--- Excerpted text ---
::::::::

Time Travel Paradoxes

Robert Heinlein's 1941 story "By His Bootstraps" begins with the narrator writing in a philosophy thesis that time travel is impossible because time, in Immanuel Kant's terms, is only empirically real and does not exist independently among things in themselves. The narrator is then suddenly surprised to find two different versions of himself arriving from the future, with conflicting warnings and promises about what he can do. Traveling to the future, he meets an older man who repeats the promises, but whom he ends up distrusting. After some confusion, back in the present, he obtains some supplies and returns to the future to a period significantly earlier than when he would met the older man, intending to contest the future with him. Eventually, however, it turns out that he himself is the older man and his future is in fact, pace Immanuel Kant, secured.

A paradox of time travel arises in relation to this story. The narrator does indeed set himself up "by his bootstraps" -- his present and future selves all interact with each other to produce the events. The paradoxical nature of this comes down to the case of a notebook that was provided to the narrator by the older man in the future. It contained a vocabulary of the language that was spoken by people in the future. The narrator learns the language and, as the book wears out over the years, copies it over into a notebook he had fetched from the present. This notebook, as it happens, is the very one he, as the older man, then provides to his other self. He is therefore the same person who both learns the knowledge from the notebook and put the knowledge into the notebook in the first place. The vocabulary as a certain list of items arranged in a certain way was thus complied by no one whatsoever. The knowledge exists in a closed temporal loop and is in an important sense uncaused or uncreated. The narrator himself notes that there is something peculiar about this.

::::::::

--- Dataset excerpt ---
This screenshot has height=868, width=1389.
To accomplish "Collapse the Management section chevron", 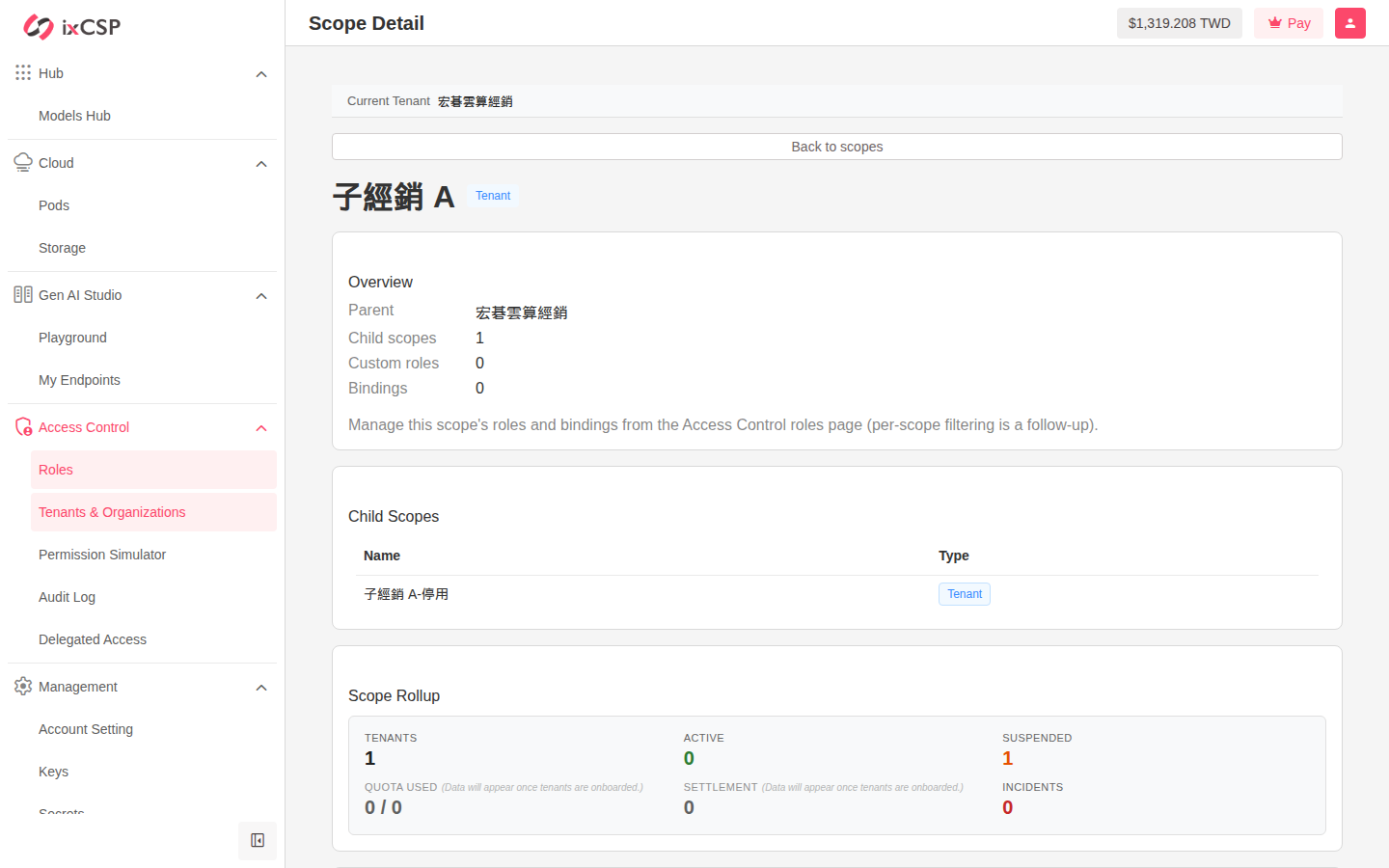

::::::::

--- Challenge ---
Please condense the paragraph of the time travel paradoxes text that begins "A paradox of time travel arises" into a shorter version that keeps its main facts. The data has no connection to the time travel paradoxes text.

--- Final result ---
The story raises a time travel paradox: the narrator's present and future selves interact to produce the events "by his bootstraps." The key case is a notebook holding a vocabulary of the language spoken in the future. The older man gives it to the narrator, who learns the language and, as the book wears out over the years, copies it into a notebook he fetched from the present. That copy is the very notebook he later gives, as the older man, to his other self. The same person therefore both learns the knowledge from the notebook and puts it there, so no one ever compiled the vocabulary. The knowledge exists in a closed temporal loop and is in an important sense uncaused, and the narrator himself notes something peculiar about this.